Tavares contre l’ARC: des implications majeures pour le CH


Nicolas Cloutier
John Tavares a décroché dans les derniers jours une importante victoire dans le litige qui l’oppose à l’Agence du revenu du Canada (ARC), et la cause a des implications majeures pour les équipes canadiennes de la Ligue nationale de hockey (LNH), dont les Canadiens de Montréal, à l’approche du 1er juillet.
L’ARC réclame 8 millions $ en impôts à Tavares pour un boni à la signature versé lors de la première année d’une entente de sept ans et 77 M$ signée avec les Maple Leafs de Toronto à l’été 2018.
C’est un dossier qui est suivi avec intérêt par les agents de la LNH et les concessions établies au Canada, puisqu’il pourrait impacter de manière considérable la capacité desdites concessions à recruter des joueurs autonomes sans compensation qui résident aux États-Unis.
Selon le journaliste David Alter (The Hockey News), les avocats de Tavares travaillent à établir une date d’audience dans cet appel contre l’ARC à la Cour canadienne de l’impôt. Un verdict en faveur de Tavares a le potentiel de changer la donne pour les équipes canadiennes, selon un expert consulté par le TVASports.ca.
Un atout pour Hughes
«Si le verdict rendu élargit la définition de ce qui constitue un boni à la signature et son taux d’imposition préférentiel de 15%, alors oui», a expliqué Kyle Stich, directeur d’AFP Analytics, une firme-conseil en fiscalité établie à Rochester qui offre ses services à des athlètes professionnels.

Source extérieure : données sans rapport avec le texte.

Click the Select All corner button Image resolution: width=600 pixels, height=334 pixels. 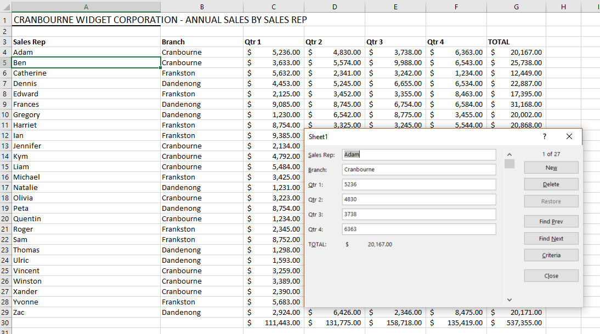click(6, 7)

Les Canadiens – et tout autre club au nord de la frontière canado-américaine – ne luttent pas exactement à armes égales avec les équipes évoluant dans des États américains ne prélevant aucun impôt sur le revenu, à l’ouverture du marché des joueurs autonomes, le 1er juillet.

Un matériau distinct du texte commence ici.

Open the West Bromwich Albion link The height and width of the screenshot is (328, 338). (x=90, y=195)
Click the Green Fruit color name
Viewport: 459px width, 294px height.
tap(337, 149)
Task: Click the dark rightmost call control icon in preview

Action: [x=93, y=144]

Mais les bonis à la signature pourraient être une arme de taille dans l’arsenal du directeur général du CH, Kent Hughes, qui bénéficie du soutien d’un propriétaire aux poches profondes en Geoff Molson.

Ces bonis permettraient à Hughes de réduire le fardeau fiscal d’un résident des États-Unis qui souhaite signer un contrat au Canada, en vertu d’un traité canado-américain.
Ce traité, qui offre un taux préférentiel d’imposition de 15% sur les bonis à la signature aux athlètes professionnels résidant aux États-Unis et offrant des services au Canada, est au cœur du litige entre Tavares et l’ARC.
Contexte
Le contrat de 77 M$ signé par Tavares avec les Maple Leafs de Toronto à l’été 2018 comprenait quelque 15,25 M$ en bonis à la signature pour la première saison, soit 2018-2019.
Le camp de Tavares plaide que le principal intéressé était résident des États-Unis au moment de signer l’entente avec les Maple Leafs et que le joueur est ainsi admissible au taux préférentiel d’imposition.
Or, l’ARC interprète ce boni à la signature de Tavares comme un salaire, car Tavares n’aurait pas touché au boni dans son entièreté s’il avait manqué à ses obligations contractuelles.
Victoire non négligeable
Toujours selon The Hockey News, le camp de Tavares a réclamé à l’ARC en audience de fournir de la documentation supplémentaire qui apporterait des éclairages sur la réévaluation du boni à la signature qu’il a touché en 2018.
Le juge John Yuan a tranché en exigeant à l’ARC de remettre des documents clés de l’audit de Tavares, frappés de certaines contraintes de divulgation pour des motifs de confidentialité.
Comme l’ARC n’a pas présenté d’échéancier pour la remise de ces documents, la cause est ajournée jusqu’à nouvel ordre, mais les avocats de Tavares tentent d’établir une date d’audience le plus rapidement possible pour remporter la victoire.
Une victoire de Tavares en cour pourrait offrir aux équipes de la LNH des arguments légaux importants lorsque viendra le temps de ratifier des ententes structurées avec des bonis à la signature. Le langage utilisé dans le jugement sera néanmoins très important, puisqu’il doit élargir la définition de ce que l’on considère comme un boni à la signature. Dans l’état actuel des choses, ce qui distingue ce genre de boni d’un salaire ou d’une compensation, c’est au minimum hasardeux d’un point de vue légal.
«Quand on adopte une position qui peut être contestée sur le plan fiscal, on s’assure d’avoir des arguments avec un fondement juridique. Un verdict concret constitue l’une des meilleures preuves que l’on puisse présenter. En ce moment, il n’y a pas vraiment de jurisprudence sur laquelle s’appuyer», a observé notre expert en fiscalité Kyle Stich.